Segment Start: Extracted entries

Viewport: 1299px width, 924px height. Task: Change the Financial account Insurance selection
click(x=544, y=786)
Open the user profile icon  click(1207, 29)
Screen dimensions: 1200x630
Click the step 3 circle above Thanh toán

Segment End: Extracted entries
Segment Start: Extracted entries

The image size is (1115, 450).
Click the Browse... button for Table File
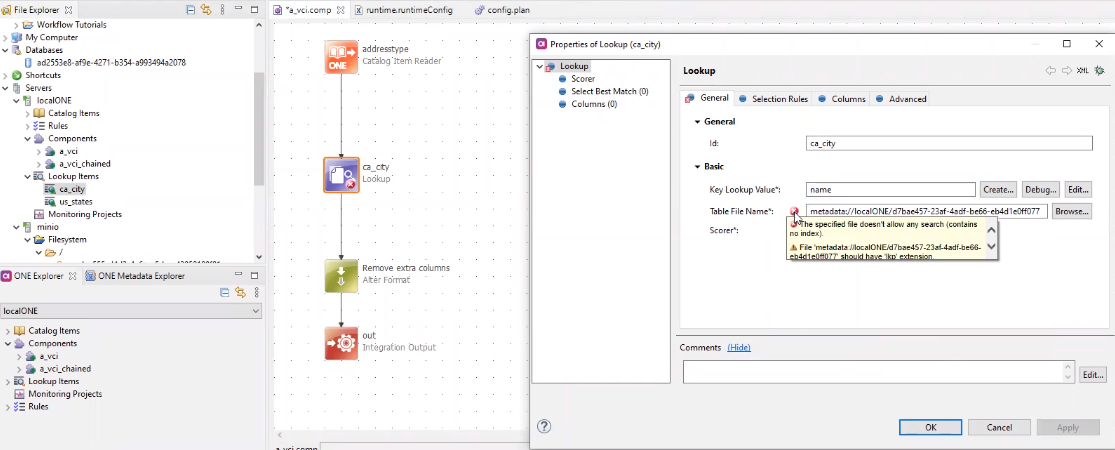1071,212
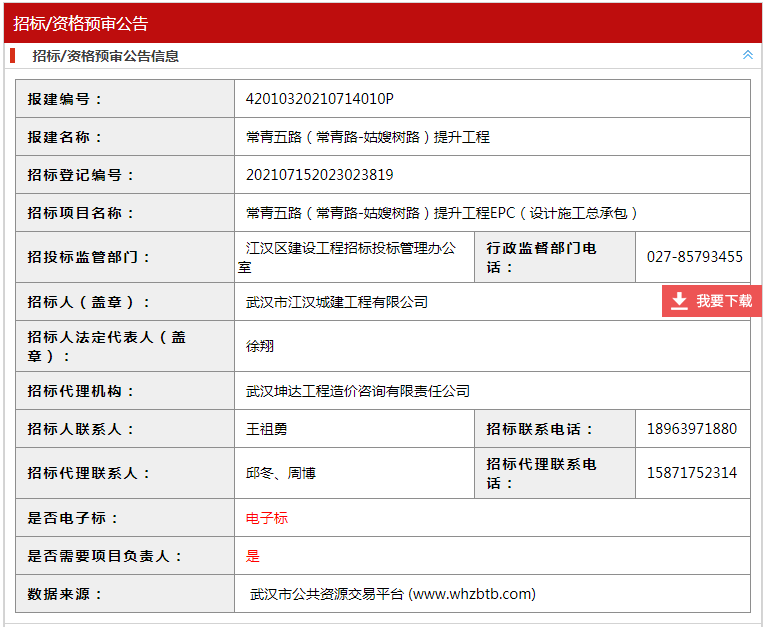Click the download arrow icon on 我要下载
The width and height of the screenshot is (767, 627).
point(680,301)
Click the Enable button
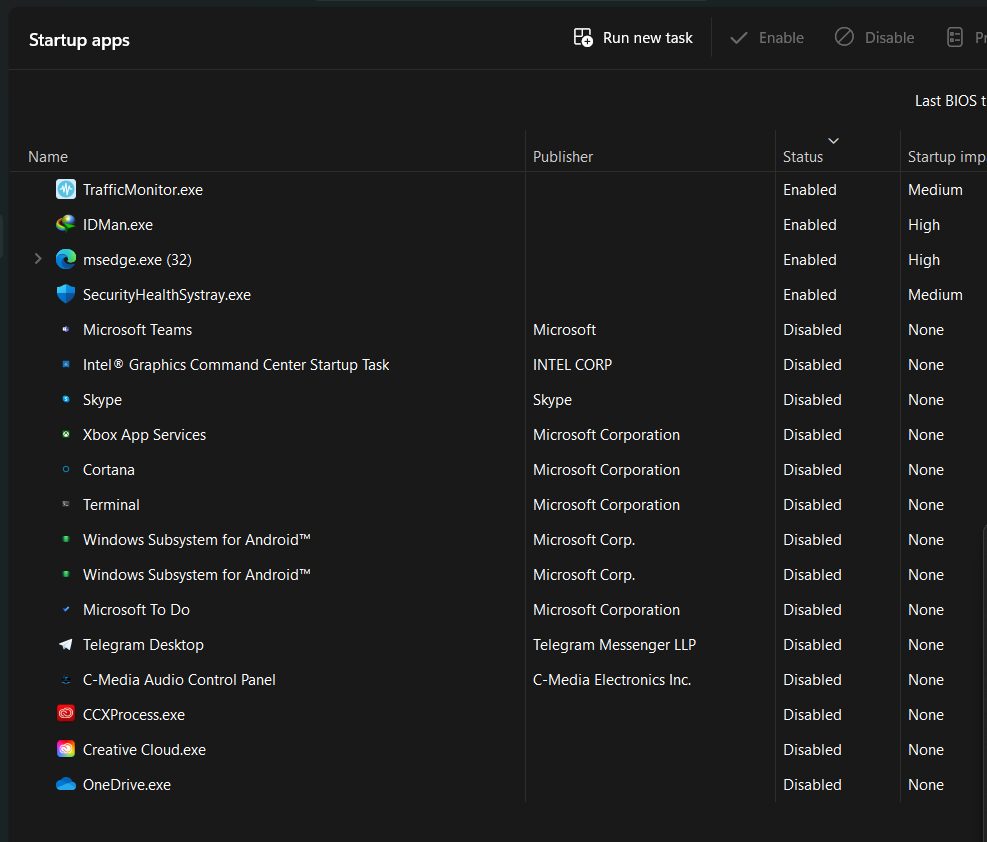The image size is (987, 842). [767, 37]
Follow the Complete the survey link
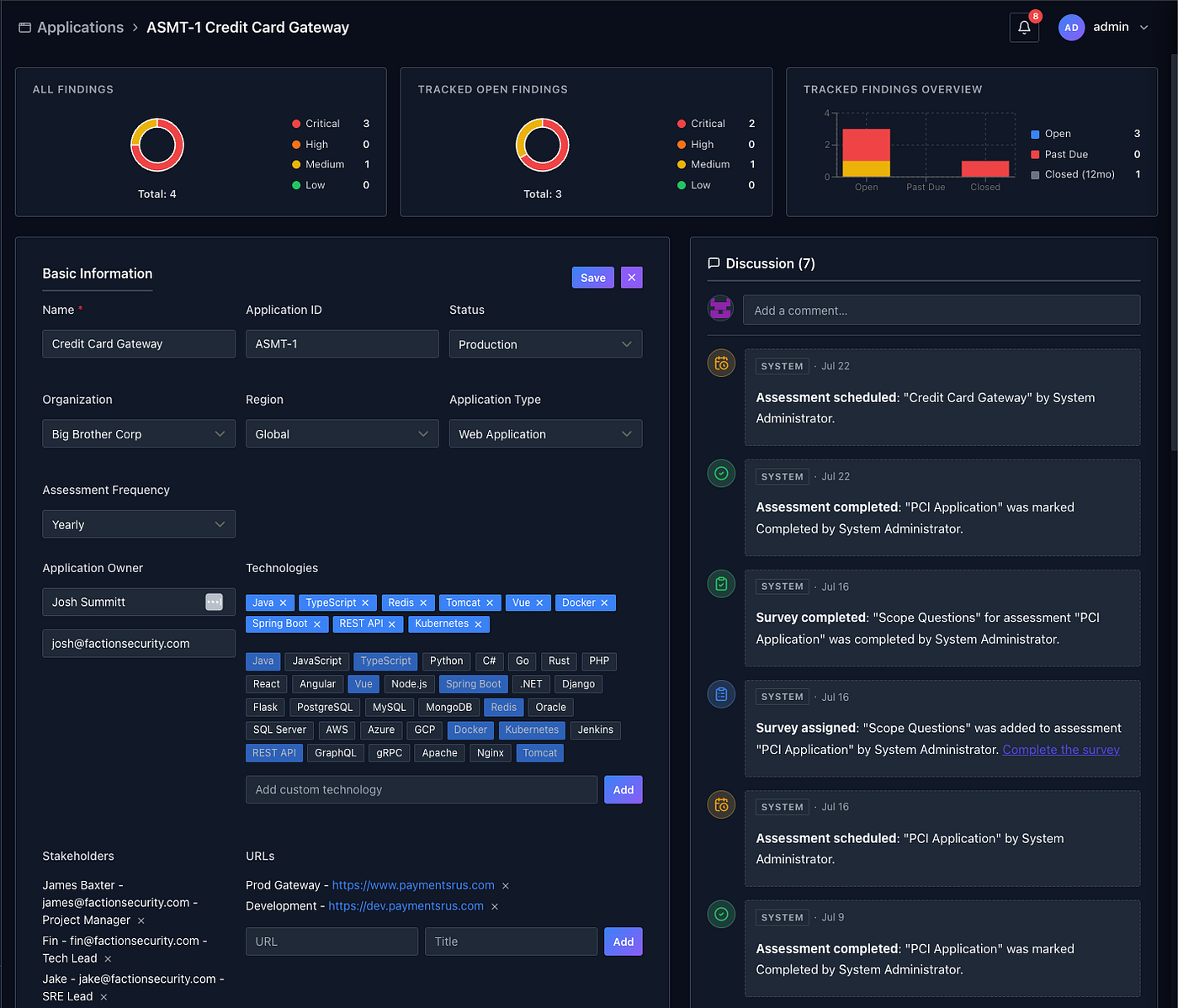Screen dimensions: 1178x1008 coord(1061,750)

Segment End: Extracted entries
Segment Start: Extracted entries

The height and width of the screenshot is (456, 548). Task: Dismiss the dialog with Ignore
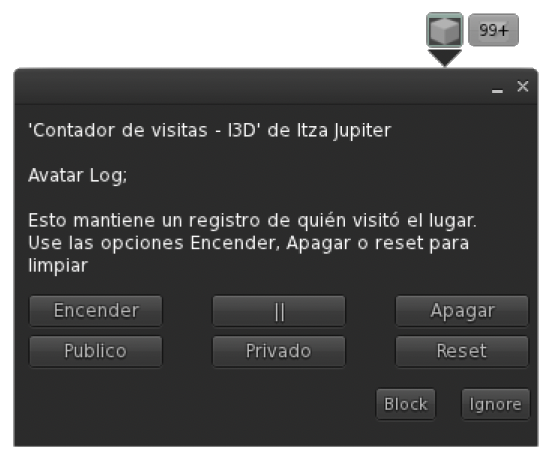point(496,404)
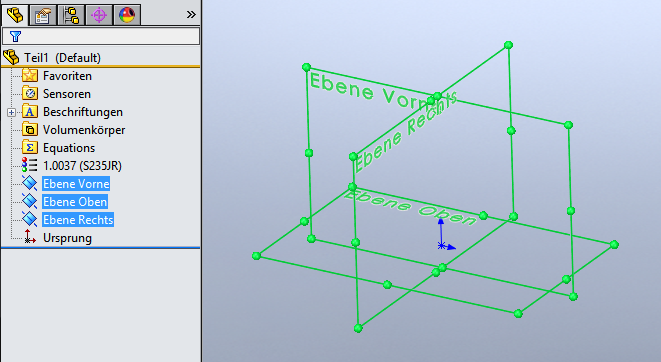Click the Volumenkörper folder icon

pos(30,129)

Segment End: Extracted entries

Problem to solve
An exact, complete copy of the lines above from the one with "Viewport: 1299px width, 924px" through the one with "Click the step 3 circle above Thanh toán" is the whole answer.

Reply to the exercise
Viewport: 1299px width, 924px height. Task: Change the Financial account Insurance selection
click(x=544, y=786)
Open the user profile icon  click(1207, 29)
Screen dimensions: 1200x630
Click the step 3 circle above Thanh toán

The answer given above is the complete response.